Bionitio | Logging and errors

Updated: Feb 1



In the previous article, I introduced Bionitio and provided a simplified template. Here, we build upon the template by adding two new features: logging and error catching.


Logging

The below logging function does a few things:

  1. Automatically starts logging when the programme is run

  2. Adds time and date to every log entry

  3. The last line adds the user-supplied command-line arguments to the log

import logging
import sys

def init_logging(file_location):
    '''If the log_filename is defined, then
    initialise the logging facility, and write log statement
    indicating the program has started, and also write out the
    command line from sys.argv
    Arguments:
        log_filename: either None, if logging is not required, or the
            string name of the log file to write to
    Result:
        None
    '''
    logging.basicConfig(filename=file_location + '.log.txt',
                        level=logging.INFO,
                        format='%(asctime)s %(levelname)s - %(message)s',
                        datefmt="%Y-%m-%dT%H:%M:%S%z",
                        force = True)
    logging.info('program started')
    logging.info('command line: %s', ' '.join(sys.argv))

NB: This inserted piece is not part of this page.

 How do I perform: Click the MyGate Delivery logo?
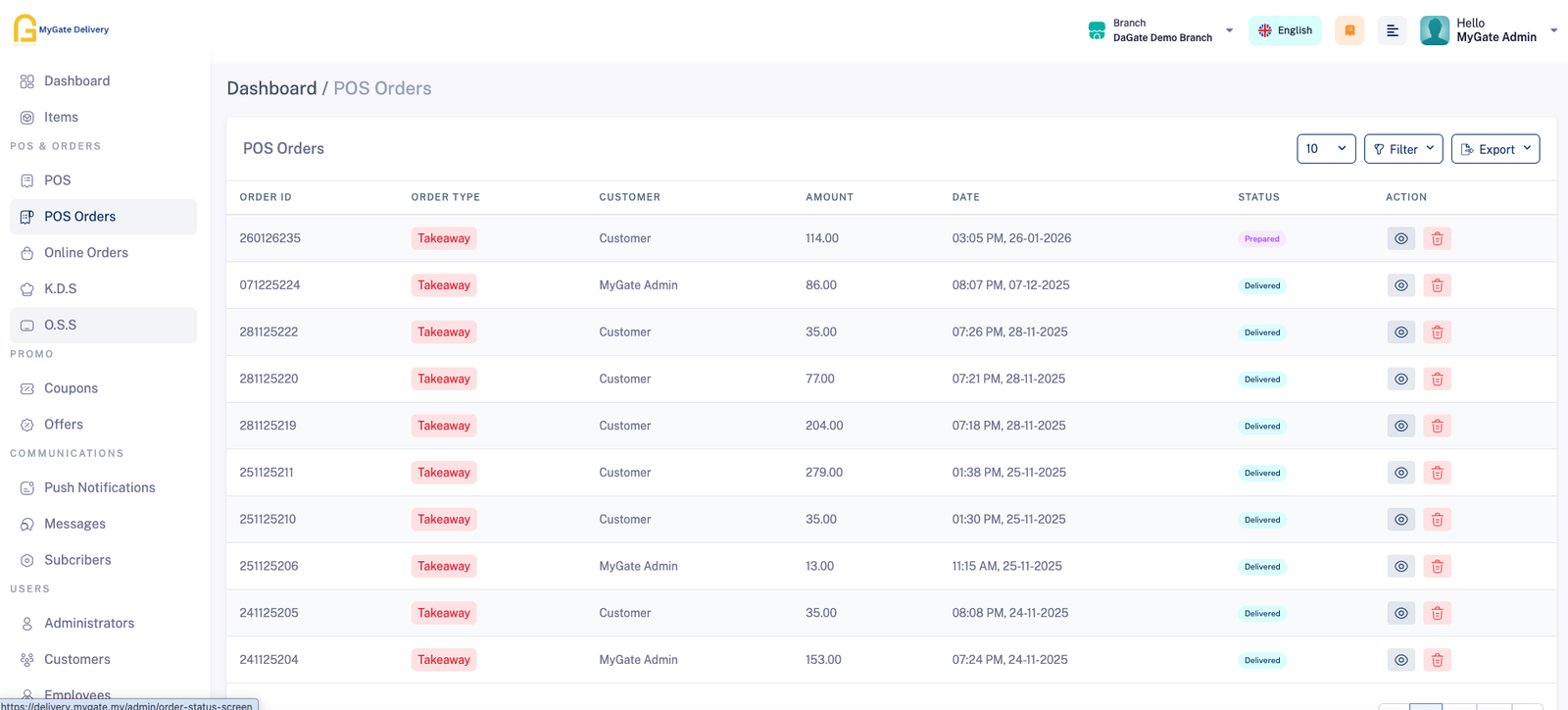pyautogui.click(x=61, y=29)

If you want to add a log entry later in the script, simply use logging.info('your_message'). For example, I add a log for every sequence I reverse complement below (see bold). I used an f-string so that every log entry will carry the unique ID of the record.

def reverse_complement_all(fasta):
    # Reads fasta file
    fasta_records = SeqIO.parse(fasta, "fasta")
    # Create empty list to store reverse complemented seqs
    reverse_complement_list = [] 
    # Loop through fasta_records and 
    # add reverse complement seq to empty list
    for record in fasta_records:
        forward_seq = Seq(str(record.seq))
        reverse_complement_list += [ SeqRecord(forward_seq.reverse_complement(),
                                    id = record.id,
                                    description = '') ]
        logging.info(f"{record.id} is reverse complemented.")
    return reverse_complement_list

Let's run our programme and see what happens:

$ python3 rcomper.py --out test.fasta ./input/test_multiple.fasta

An output log file is produced, which shows everything works. Nice.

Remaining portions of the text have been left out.